## Try it
Transcribe the records that follow. Keep every word exactly, and drop the pictures.

[Start of Attachment]

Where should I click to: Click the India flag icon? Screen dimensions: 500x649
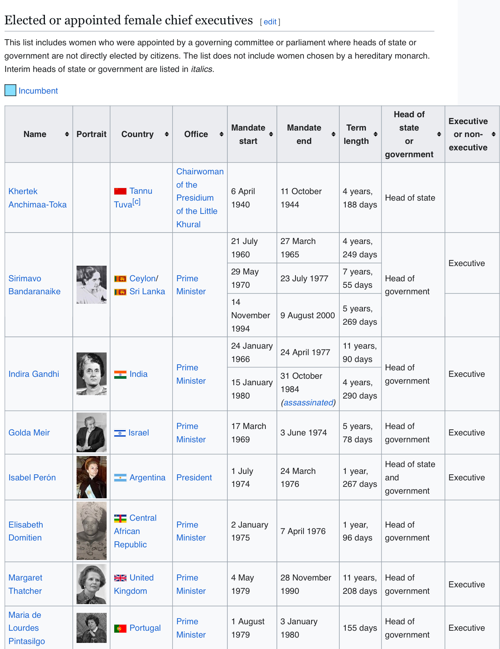(120, 375)
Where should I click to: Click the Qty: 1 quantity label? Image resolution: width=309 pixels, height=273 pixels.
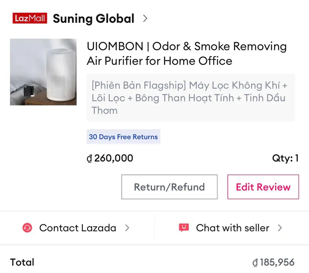tap(285, 158)

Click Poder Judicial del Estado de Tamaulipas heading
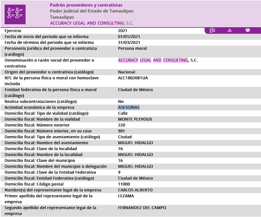91,11
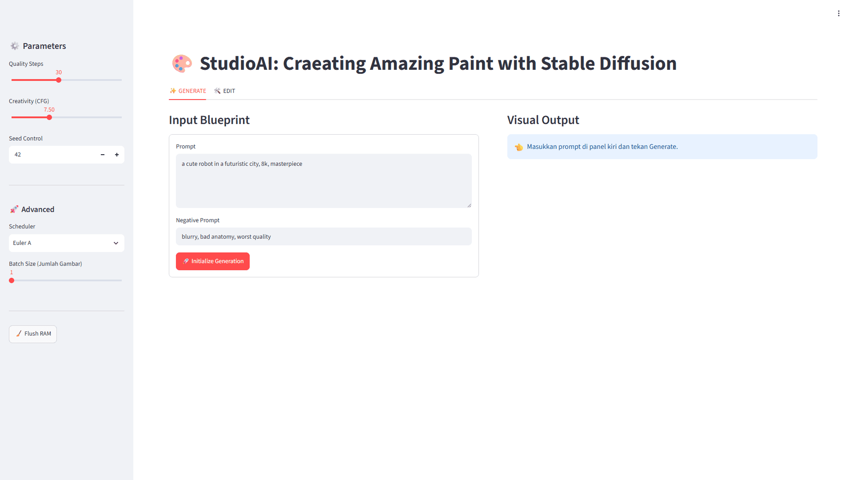
Task: Expand Scheduler list via chevron arrow
Action: (x=116, y=243)
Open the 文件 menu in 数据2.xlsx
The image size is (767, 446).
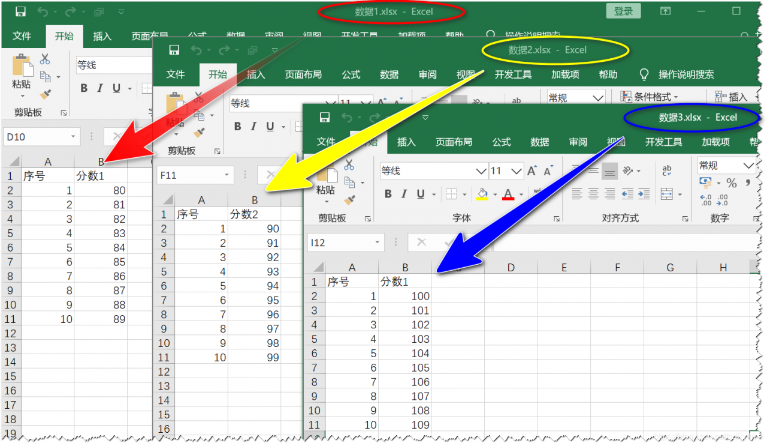tap(176, 74)
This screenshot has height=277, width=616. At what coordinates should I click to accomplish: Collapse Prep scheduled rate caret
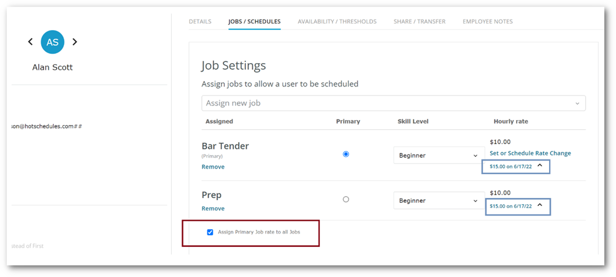(540, 205)
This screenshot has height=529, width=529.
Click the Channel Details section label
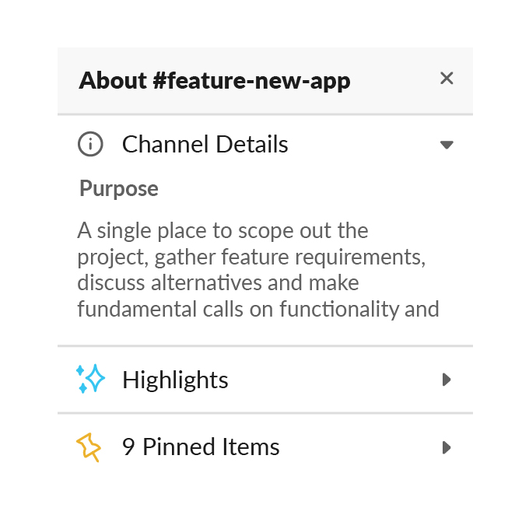205,144
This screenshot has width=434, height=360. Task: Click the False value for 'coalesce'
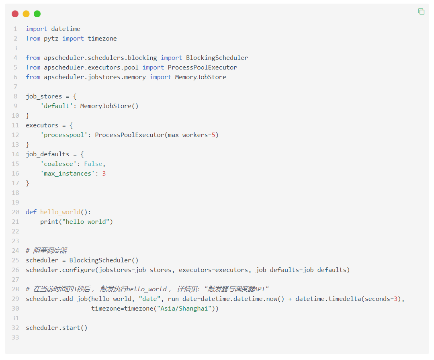pyautogui.click(x=93, y=164)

[End of Attachment]

## Solution
Where should I click to: Click the India flag icon? Screen dimensions: 500x649
(120, 375)
Where should I click to: Click the Qty: 1 quantity label? Image resolution: width=309 pixels, height=273 pixels.
tap(285, 158)

Click Poder Judicial del Estado de Tamaulipas heading
91,11
Task: Expand Scheduler list via chevron arrow
Action: (x=116, y=243)
Open the 文件 menu in 数据2.xlsx
The image size is (767, 446).
tap(176, 74)
This screenshot has height=277, width=616. At what coordinates should I click to accomplish: Collapse Prep scheduled rate caret
(540, 205)
This screenshot has height=529, width=529.
Click the Channel Details section label
205,144
This screenshot has width=434, height=360. Task: Click the False value for 'coalesce'
pyautogui.click(x=93, y=164)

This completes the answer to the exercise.